Mientras su lamento empapaba su mente, en su afán de hallar claridad en medio del tumulto, una mano amiga se extendió ante sus ojos. Enguantada con guanteletes de acero pulido, imbuidos de un enigmático matiz púrpura, un metal de alta alcurnia y refinamiento que superaba la simpleza de lo cotidiano, aquella mano se ofrecía como un faro en la penumbra. Cada segmento de la armadura despedía una tonalidad lila, distintivo inequívoco de los soldados consagrados en la tutela de los nobles señores, segregándolos de los guerreros vulgares y comunes. Blas se aferró a la mano del soldado, hallando así la fortaleza para erguirse una vez más.
—Mucho tiempo ha transcurrido—exhaló Blas, su aliento revelando fatiga. Su cabello, ardiente como el fuego, yacía desordenado sobre su frente, y su cutis, antes pálido como la leche, ahora se hallaba mancillado por el polvo de la lucha. La barba enredada por las penurias del conflicto destacaba en contraste con su habitual pulcritud y aseo.
—Sabes bien que no nos corresponde inmiscuirnos en estos cotejos, mas la celeridad con que se desencadenaron los sucesos nos impidió acompañar al Conde Fulgencio—replicó el guerrero, liberándose del yelmo, mostrando su apuesto rostro y su opulenta cabellera dorada—. Soy Miguel; es un honor conocerlo, capitán Blas.
—En momentos como este, Miguel, las formalidades deben ceder ante la urgencia. La batalla continúa y nuestra hueste se reduce a menos de cincuenta almas, y el líder enemigo ha quebrantado mis costillas—pronunció Blas, aún sosteniéndose el costado con una mano. Luego, apresurado, agregó—: ¿Qué recursos disponemos?
—Contamos con treinta alabarderos, otros treinta lanceros y cuarenta espadachines, algunos portan también hachas—respondió Miguel de manera concisa.
Blas lanzó una mirada solemne hacia la tropa apiñada detrás de Miguel y decretó—: Dividiremos equitativamente a los alabarderos y lanceros para flanquear al enemigo. Los espadachines y aquellos que empuñen hachas se reunirán a mi lado, para asestar el ataque central. Debemos aliviar la presión sobre aquellos que aún sostienen el frente.
Miguel se inclinó, tomando la espada y el escudo de Blas—. Lo acompañaré en el centro, mas para ello necesitará esto.
—Te agradezco, soldado Miguel. Comunica las órdenes a tus hombres. Ignoro cuánto tiempo más podrán sostenerse firmes los míos—respondió Blas, mostrando su gratitud y preocupación por sus compañeros de armas.
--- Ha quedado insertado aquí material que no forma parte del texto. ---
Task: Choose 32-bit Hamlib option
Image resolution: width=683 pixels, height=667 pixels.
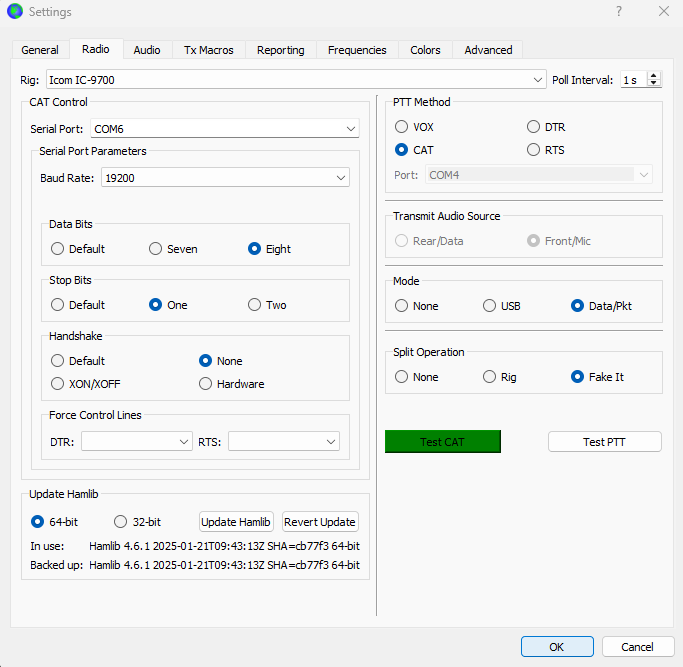Action: (x=121, y=522)
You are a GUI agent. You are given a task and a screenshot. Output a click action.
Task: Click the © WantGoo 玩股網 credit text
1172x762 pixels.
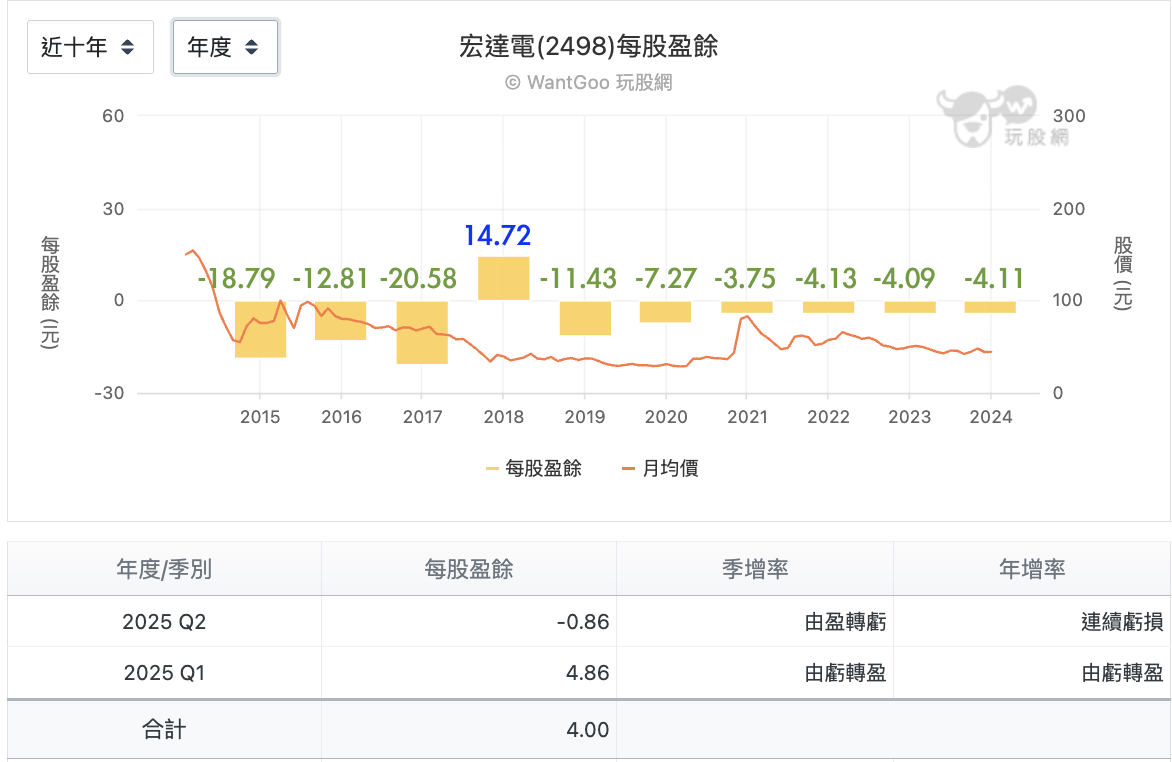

Miguel, con gesto asentidor que mostraba su compromiso, se apresuró a difundir las mandas a sus hombres, como si fuesen flores delicadas que se esparcen al soplo del viento, llevando consigo el quid de la estrategia diseñada. Blas, observador atento y astuto caudillo, contempló con minucia el nacimiento de las formaciones, mientras los guerreros armados y lanceros se desplegaban de manera mañosa en los flancos, como una danza bien coordinada bajo el cambiante firmamento. Sus ojos se apartaron hacia los nobles espadachines que se alineaban a su lado, como estrellas fulgentes en la noche, resplandeciendo con un raro y bello matiz púrpura que los ponía por encima en gracia y porte que los soldados vulgares.